Eigentlich ist der Januar bei uns der kälteste des Jahres. Nun denn… wenn’s das gewesen sein soll? Abgesehen von ein paar knackig kalten Nächten in den nebelfreien Gebieten, aber weit entfernt davon, aussergewöhnlich genannt werden zu dürfen, war von Winter nicht viel zu spüren. Nichts, was ein November nicht auch zustande bringen könnte. Der Überschuss des Gesamtmonats bei der Mitteltemperatur stammt allerdings aus den ersten Tagen, wo vielerorts sogar Rekorde gemessen wurden. Danach dümpelte es ohne grössere Ausreisser um das neue Klimamittel 1991-2020 herum. Bemerkenswert ist allerdings die Trockenheit auf der Alpensüdseite und inneralpin: Im Engadin wurden gerade mal 7 % der langjährigen Niederschläge gemessen.
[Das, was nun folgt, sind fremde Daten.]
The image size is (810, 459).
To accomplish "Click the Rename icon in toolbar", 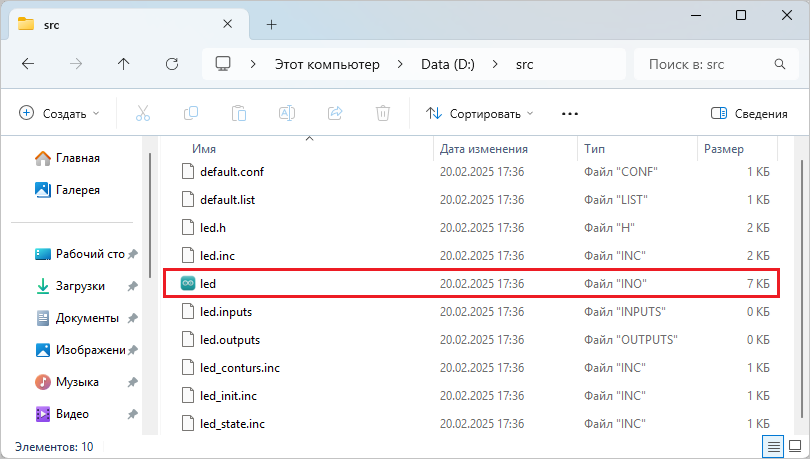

Die fotometeo.ch/orniwetter.info-Langfristprognose für den Januar, erstellt am 31. Dezember, lautete wie folgt:
Unser bevorzugter Modelllauf zeigt eine mässige Hochdruckanomalie mit Zentrum über dem zentralen Mittelmeer mit schwacher Ausdehnung nach Norden bis Skandinavien. Als Gegenpart figuriert eine ebenfalls mässige Tiefdruckanomalie von Island bis nach Nordwesteuropa, wiederum flankiert von einer Hochdruckanomalie über dem westlichen Nordatlantik und Grönland. Daraus kann man schliessen, dass im Grossen und Ganzen die Westlagen dominieren, aber eben nicht nur. Dazwischen gibt es immer wieder Versuche eines Blockadehochs über dem europäischen Kontinent – fragt sich noch ob direkt über uns oder eher etwas östlich. Dominierende Grosswetterlagen im Januar werden demzufolge West zyklonal (eventuell Winkelwest) und West antizyklonal sein, aber auch Südwestlagen können mitspielen oder mal für ein paar Tage Hoch Mitteleuropa. Kalte Rückseiten (Nordwest- bis Nordlagen) sind wahrscheinlich jeweils nur von kurzer Dauer, sodass sie womöglich die erforderliche Dreitageslänge für die Klassifizierung als eigenständige GWL nicht mal erreichen.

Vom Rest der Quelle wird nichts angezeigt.